By Associated Press, Wire Service Content Jan. 16, 2020, at 5:01 p.m.

By ALEX VEIGA, AP Business Writer

Another rally on Wall Street powered stock indexes to more records Thursday.

The S&P 500, Dow Jones Industrial Average and Nasdaq composite notched all-time highs, extending the market's gains after a strong start to the year.

A batch of solid economic data injected more optimism into markets a day after the signing of an initial trade deal between the U.S. and China.

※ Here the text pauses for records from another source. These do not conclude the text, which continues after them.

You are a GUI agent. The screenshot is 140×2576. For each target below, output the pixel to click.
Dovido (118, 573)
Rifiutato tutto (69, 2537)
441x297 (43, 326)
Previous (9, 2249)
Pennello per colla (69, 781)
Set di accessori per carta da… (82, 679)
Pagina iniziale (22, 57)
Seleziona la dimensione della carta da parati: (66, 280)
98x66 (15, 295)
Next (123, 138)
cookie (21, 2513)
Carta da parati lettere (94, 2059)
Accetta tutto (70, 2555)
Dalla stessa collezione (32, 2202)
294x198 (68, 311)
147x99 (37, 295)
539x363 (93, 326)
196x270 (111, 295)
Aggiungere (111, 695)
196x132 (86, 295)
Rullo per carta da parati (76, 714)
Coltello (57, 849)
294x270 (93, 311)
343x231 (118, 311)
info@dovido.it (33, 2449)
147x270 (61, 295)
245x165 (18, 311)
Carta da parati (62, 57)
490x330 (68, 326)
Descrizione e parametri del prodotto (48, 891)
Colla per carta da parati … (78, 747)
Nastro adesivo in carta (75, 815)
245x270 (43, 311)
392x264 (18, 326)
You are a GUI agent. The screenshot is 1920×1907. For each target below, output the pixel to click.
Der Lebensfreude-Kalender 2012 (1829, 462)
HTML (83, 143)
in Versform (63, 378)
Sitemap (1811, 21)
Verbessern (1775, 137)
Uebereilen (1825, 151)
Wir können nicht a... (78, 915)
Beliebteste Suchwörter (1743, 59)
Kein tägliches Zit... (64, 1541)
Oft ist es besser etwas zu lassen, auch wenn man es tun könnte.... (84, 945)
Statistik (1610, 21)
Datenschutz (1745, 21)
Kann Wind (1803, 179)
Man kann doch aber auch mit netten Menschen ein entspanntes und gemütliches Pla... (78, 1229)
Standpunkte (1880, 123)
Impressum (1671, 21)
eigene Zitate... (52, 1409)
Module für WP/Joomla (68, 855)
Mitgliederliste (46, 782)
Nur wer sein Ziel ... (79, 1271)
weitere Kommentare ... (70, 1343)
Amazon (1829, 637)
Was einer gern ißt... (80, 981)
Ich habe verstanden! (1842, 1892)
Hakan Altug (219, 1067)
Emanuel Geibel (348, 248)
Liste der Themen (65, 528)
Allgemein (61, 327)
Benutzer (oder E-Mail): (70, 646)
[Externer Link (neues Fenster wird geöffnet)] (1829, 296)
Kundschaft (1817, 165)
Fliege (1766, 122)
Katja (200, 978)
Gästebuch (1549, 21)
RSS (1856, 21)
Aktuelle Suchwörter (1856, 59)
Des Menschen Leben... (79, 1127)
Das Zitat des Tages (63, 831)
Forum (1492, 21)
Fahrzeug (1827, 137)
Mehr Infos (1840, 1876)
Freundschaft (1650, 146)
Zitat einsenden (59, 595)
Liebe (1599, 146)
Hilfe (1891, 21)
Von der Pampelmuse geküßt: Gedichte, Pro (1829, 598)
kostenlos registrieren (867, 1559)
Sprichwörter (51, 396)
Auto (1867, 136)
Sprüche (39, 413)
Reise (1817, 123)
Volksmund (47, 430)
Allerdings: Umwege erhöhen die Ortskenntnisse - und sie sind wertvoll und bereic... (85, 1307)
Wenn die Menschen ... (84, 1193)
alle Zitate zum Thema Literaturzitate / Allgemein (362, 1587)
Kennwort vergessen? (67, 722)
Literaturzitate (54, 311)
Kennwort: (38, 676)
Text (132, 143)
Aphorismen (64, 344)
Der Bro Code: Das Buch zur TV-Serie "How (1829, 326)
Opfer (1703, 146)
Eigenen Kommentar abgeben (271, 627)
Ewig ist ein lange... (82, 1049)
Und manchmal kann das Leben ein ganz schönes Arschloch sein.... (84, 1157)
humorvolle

Consumers have been the backbone of economic growth and the government’s December report on retail sales showed that they continued spending at a healthy pace. Encouraging reports on manufacturing, weekly applications for unemployment aid and homebuilders' confidence also helped lift the market. Investors also weighed a mixed bag of corporate earnings.

The good economic news follows the signing of the “Phase 1” trade deal between the U.S. and China that puts the nations on a clearer path to ending their 18-month long trade war. The pact eases some sanctions on China, which has agreed to step up its purchases of U.S. farm products and other goods.

Meanwhile, the Senate approved a new North American trade agreement Thursday that rewrites the rules of commerce with Canada and Mexico.

The trade deals and positive economic data have helped fuel optimism that corporate profits will be strong this year after coming in flat to down for most of 2019, and that's keeping investors in a buying mood.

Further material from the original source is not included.